(Stored records)
________________________________________
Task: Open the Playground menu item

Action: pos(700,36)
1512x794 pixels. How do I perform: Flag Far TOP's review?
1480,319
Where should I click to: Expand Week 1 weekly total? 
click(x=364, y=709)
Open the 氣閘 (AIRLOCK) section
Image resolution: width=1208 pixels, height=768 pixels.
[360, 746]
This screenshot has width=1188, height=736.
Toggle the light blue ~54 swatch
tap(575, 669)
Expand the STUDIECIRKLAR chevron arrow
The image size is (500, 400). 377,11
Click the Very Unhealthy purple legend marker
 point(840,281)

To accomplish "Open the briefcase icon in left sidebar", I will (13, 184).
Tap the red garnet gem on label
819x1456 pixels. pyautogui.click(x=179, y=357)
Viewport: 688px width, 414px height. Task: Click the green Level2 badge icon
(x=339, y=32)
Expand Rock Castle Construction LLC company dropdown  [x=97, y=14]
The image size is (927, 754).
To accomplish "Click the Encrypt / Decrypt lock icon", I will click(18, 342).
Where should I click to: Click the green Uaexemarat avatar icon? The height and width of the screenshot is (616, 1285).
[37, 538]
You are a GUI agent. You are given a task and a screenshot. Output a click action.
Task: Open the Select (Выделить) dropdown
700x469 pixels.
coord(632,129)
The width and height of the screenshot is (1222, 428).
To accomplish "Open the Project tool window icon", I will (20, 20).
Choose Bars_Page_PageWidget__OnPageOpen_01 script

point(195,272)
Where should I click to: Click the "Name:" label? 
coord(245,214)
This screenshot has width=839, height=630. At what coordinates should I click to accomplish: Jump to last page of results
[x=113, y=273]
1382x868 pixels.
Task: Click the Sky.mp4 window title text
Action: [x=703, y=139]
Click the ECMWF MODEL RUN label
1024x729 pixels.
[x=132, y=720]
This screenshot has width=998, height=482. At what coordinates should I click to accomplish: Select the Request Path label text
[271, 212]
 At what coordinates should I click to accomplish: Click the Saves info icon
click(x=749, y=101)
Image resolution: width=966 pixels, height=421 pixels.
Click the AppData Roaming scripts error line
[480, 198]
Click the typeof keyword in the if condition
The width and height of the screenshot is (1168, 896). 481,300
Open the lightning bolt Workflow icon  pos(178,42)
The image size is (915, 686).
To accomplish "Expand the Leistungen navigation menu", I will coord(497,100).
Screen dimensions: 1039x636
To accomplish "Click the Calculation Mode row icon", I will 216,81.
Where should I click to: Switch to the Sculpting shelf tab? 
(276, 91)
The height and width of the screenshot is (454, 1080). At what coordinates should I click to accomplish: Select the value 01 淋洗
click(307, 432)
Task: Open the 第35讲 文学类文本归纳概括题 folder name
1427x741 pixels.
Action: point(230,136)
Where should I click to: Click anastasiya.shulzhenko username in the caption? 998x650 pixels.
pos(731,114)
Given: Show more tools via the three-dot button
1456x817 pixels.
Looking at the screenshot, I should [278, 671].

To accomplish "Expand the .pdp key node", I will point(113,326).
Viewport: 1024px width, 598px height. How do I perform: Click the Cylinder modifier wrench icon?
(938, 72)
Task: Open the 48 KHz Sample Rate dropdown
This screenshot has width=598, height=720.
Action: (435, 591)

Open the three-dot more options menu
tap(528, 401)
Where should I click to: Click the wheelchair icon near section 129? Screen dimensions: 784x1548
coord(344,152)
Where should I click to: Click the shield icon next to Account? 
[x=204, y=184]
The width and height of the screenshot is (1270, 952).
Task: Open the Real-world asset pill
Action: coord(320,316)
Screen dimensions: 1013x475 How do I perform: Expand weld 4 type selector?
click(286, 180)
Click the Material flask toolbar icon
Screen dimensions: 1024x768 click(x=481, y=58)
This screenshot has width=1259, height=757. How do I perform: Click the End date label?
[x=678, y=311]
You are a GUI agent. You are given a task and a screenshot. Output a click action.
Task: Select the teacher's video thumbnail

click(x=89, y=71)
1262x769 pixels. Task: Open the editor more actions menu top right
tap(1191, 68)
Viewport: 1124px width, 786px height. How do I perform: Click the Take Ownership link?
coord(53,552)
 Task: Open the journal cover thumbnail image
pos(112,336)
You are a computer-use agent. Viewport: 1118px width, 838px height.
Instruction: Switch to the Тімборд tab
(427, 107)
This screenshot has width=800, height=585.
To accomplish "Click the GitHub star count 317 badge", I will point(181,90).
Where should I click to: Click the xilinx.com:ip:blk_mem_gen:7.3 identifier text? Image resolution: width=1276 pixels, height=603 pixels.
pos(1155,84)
________________________________________
• [Exercise details]: Only these lines should appear in the reply: the one containing "Viewport: 1124px width, 786px", the last line of the data, and all lines between them, each copied exactly.

• [Answer below]:
Viewport: 1124px width, 786px height. How do I perform: Click the Take Ownership link?
coord(53,552)
 Task: Open the journal cover thumbnail image
pos(112,336)
You are a computer-use agent. Viewport: 1118px width, 838px height.
Instruction: Switch to the Тімборд tab
(427, 107)
This screenshot has width=800, height=585.
To accomplish "Click the GitHub star count 317 badge", I will point(181,90).
Where should I click to: Click the xilinx.com:ip:blk_mem_gen:7.3 identifier text? Image resolution: width=1276 pixels, height=603 pixels.
pos(1155,84)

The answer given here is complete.